21 智慧の子
オルデンのことを智慧の子と呼ぶのは、精霊たちである。ケニスにはそれも良くわからなかったが、精霊みたいなもの、と言われても理解できない。
「デンも、ちょっと精霊なの?オーゾク?」
「オルデンはな、どんな精霊とでも仲良くなれる特別な人間なんだ」
川砂の精霊が説明する。オルデンは照れ臭そうに目を逸らす。
「ケニーは精霊の血筋だからみんなと仲良く出来るけどな、普通の人間はそうはいかないよ」
「人間は、精霊が見えないやつの方が多いのさ。見えても、せいぜいひとりの精霊と仲良いくらいかな。あと、精霊と仲がいい奴はだいたい魔法が得意だな」
川砂の精霊の言葉にオルデンが付け加える。
「ふうん。デンはやっぱりすごいや」
「そうだな、ケニー。沢山の精霊と仲良く出来る人間を智慧有る者とか智慧の子って言うのさ」
「そっか!」
「オルデンは、人間だけど精霊の感覚に近いんだよ」
そこまで話すと、川砂の精霊は突然川床の砂の中に潜ってしまった。普段は殆ど話をしない川砂の精霊は、たくさん喋って疲れてしまったようだ。
「帰るか」
川砂の精霊が完全に見えなくなると、オルデンはケニスに声をかけた。
「うん」
「カーラも行くぞ」
「分かったわ」
カーラは水面に顔を出すと、怖そうにまた潜ってしまう。
「カーラ、大丈夫だよ」
ケニスが励ます。
「空気にびっくりしたんだろ。音も匂いもいっぱいあるしな」
オルデンは豪快に笑う。水の中からカーラが不審そうな顔で見上げてくる。虹色の癖毛が水中で藻のように広がっている。眉根を寄せて、やや吊り上がった切長の大きな眼でケニスとオルデンを交互に見る。
カワナミが、ざぶんと水から飛び出した。
「空気も気持ちいいよ!カーラ」
カワナミは、笑いながらカーラを水の外へと誘う。ケニスは少し潜ってカーラの手を取った。カーラは渋々手を引かれて、そろそろと水から出る。
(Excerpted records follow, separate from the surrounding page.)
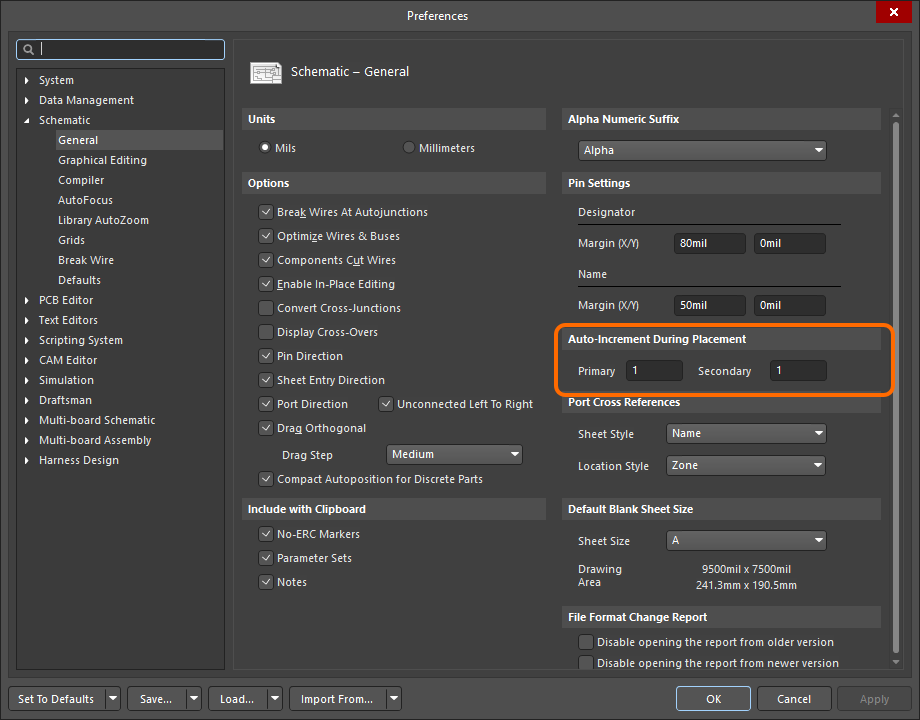920x720 pixels.
Task: Click the Apply button
Action: [874, 698]
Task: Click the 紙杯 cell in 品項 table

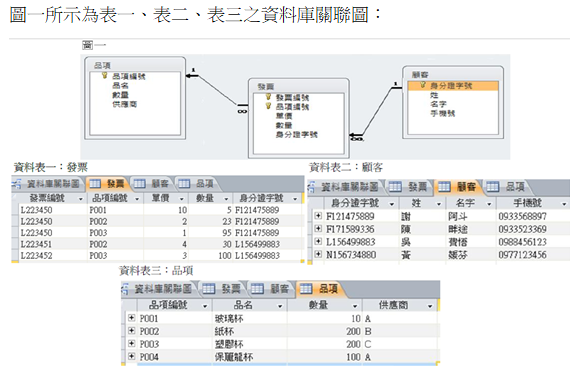Action: coord(224,331)

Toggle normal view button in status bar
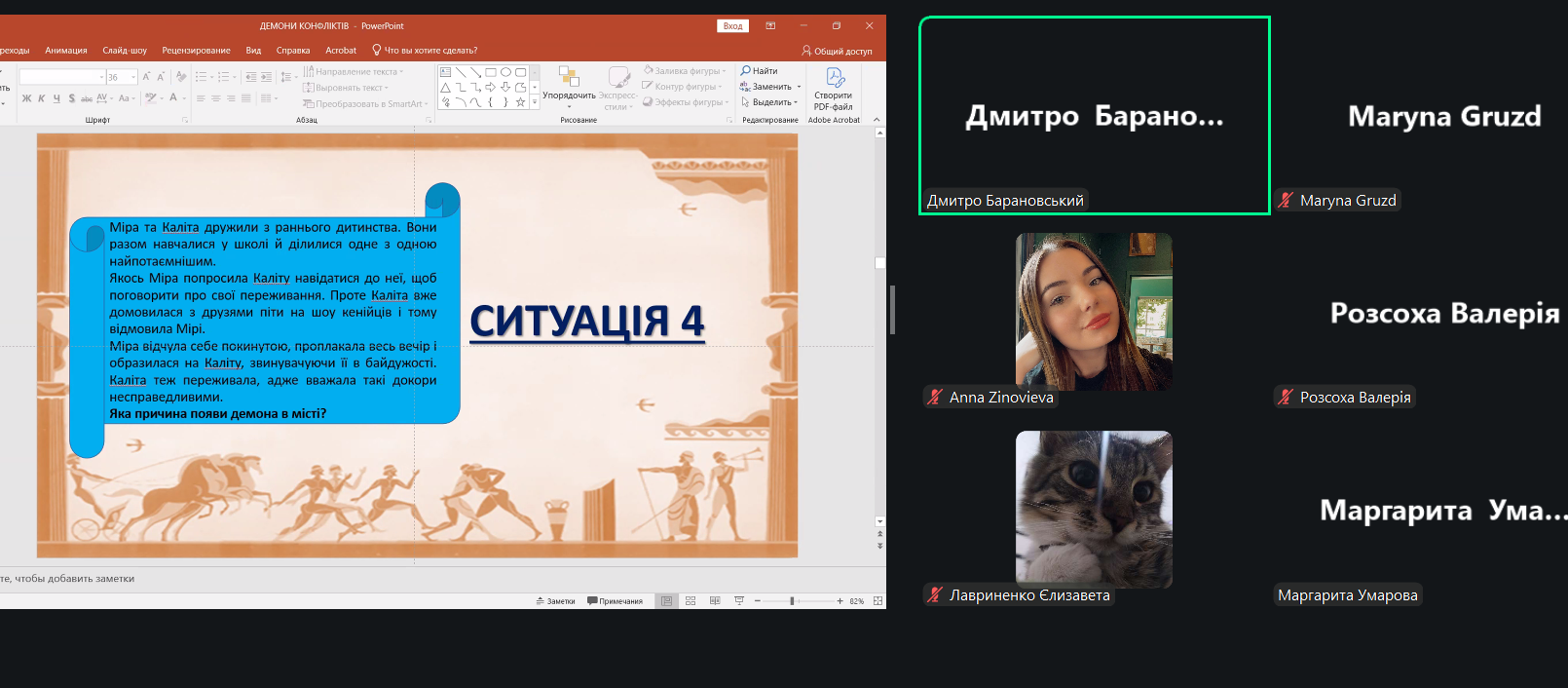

一行はゆっくりと川岸へと向かう。カーラはびくびくと辺りを見回しながら、大人しく手を引かれている。
陸に上がった時、カーラは再び驚きのあまり立ち止まった。剥き出しの足裏に触れた土や小石の感触があまりにも意外だったらしい。水面から顔を出した時と同様に、急いで足を川の中に戻した。
「こうするんだよ!」
ケニスはカーラに自分の足の裏を見せた。ケニスも裸足だが、魔法を使って空気の層を足の裏に纏っている。カーラは真似してみる。水際の湿りが一気に乾いてもやが立つ。カーラは焔の精霊なので、熱風を纏ってしまったのだ。
「カーラ、温くできないのか?」
オルデンが年長者らしく優しくアドバイスをする。
「やってみるわ」
カーラも素直に頷いて、ふわりと温かな風を足の裏に纏う。